Primary cultivation of vaginal samples was performed on 1.5% blood agar based on Columbia agar (BioMérieux, France) supplemented with CNA (Liofilchem, Italy) for detection of Gram-positive bacteria, including staphylococci (S. aureus), streptococci (pneumococci and pyogenic streptococci), enterococci, corynebacteria, and other Gram-positive rods. (Oxoid, UK) was used to isolate and differentiate lactose-fermenting and nonfermenting MacConkey agar Gram-negative enterobacteria, as well as nonfermenting bacteria such as pseudomonads and Acinetobacter species.

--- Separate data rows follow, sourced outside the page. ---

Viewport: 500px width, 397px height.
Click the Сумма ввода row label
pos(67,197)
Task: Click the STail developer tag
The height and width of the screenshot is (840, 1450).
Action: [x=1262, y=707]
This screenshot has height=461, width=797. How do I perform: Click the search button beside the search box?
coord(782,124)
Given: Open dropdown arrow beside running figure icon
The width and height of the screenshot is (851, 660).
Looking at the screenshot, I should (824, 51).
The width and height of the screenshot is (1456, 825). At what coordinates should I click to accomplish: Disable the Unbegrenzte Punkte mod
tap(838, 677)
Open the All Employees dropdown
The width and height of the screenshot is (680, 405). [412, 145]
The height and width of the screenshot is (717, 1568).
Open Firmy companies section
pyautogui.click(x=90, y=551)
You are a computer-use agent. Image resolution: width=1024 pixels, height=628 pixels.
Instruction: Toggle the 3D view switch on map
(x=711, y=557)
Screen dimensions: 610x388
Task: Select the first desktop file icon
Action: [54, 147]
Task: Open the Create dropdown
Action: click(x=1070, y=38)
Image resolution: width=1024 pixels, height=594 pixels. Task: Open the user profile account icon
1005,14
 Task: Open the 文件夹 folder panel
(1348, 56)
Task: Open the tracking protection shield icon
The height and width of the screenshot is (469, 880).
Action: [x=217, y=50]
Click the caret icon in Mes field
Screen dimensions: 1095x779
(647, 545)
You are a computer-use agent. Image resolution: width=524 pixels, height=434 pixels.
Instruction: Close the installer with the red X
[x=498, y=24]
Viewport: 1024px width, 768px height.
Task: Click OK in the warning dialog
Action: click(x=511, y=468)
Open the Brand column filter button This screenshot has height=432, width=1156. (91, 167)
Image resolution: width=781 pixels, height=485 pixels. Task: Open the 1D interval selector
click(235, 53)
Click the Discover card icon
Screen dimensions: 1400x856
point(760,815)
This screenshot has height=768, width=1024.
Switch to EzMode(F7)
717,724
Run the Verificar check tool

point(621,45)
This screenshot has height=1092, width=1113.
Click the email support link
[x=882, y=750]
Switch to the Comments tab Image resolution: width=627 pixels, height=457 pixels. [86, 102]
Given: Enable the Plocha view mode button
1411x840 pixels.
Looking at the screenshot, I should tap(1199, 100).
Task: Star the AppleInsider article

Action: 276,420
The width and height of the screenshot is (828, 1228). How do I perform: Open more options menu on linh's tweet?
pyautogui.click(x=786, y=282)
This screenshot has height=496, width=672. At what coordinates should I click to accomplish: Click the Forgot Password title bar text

Initial plating employed the four-quadrant streaking method, followed by subculturing. Incubation was conducted at 37°C for 24–48 hours, either in a normal atmosphere using an INCUCELL incubator (BMT, Czech Republic) or under increased CO₂ using an MCO-19AIC incubator (Sanyo, Japan).

Adverse events

Adverse events were monitored continuously throughout the procedure and during the one-week follow-up period.

Patient Satisfaction

Overall treatment satisfaction was assessed using a 5‐point Likert scale (1 = very unsatisfied, 2 = unsatisfied, 3 = neutral, 4 = satisfied, 5 = very satisfied).

Statistical analysis

Data analysis was performed using Statistica 13.3 software (StatSoft Inc., USA). Normally distributed variables are presented as median and interquartile range (Me [Q25; Q75]). Quantitative indicators were compared using Student’s t-test for normally distributed data or the Mann–Whitney test for non-normal distributions. Changes over time were analyzed using paired Student’s t-test for normally distributed data or the paired Wilcoxon test for non-normal data. Qualitative variables were compared between groups using the Chi-square test or the two-sided Fisher exact test. Changes in binary parameters during treatment were evaluated using the McNemar test. Statistical significance was accepted at p < 0.05.

Results

Bothersome symptoms

There were no significant differences between the treatment groups in age, body mass index (BMI), hormonal status (premenopausal or menopausal), or smoking (Table 1). Baseline severity and frequency of bothersome symptoms were also similar between groups (Table 2, Figure 1). Symptom severity was measured on a 0–10 visual analog scale (VAS), with predominant complaints being dryness (80%) and pain (75%).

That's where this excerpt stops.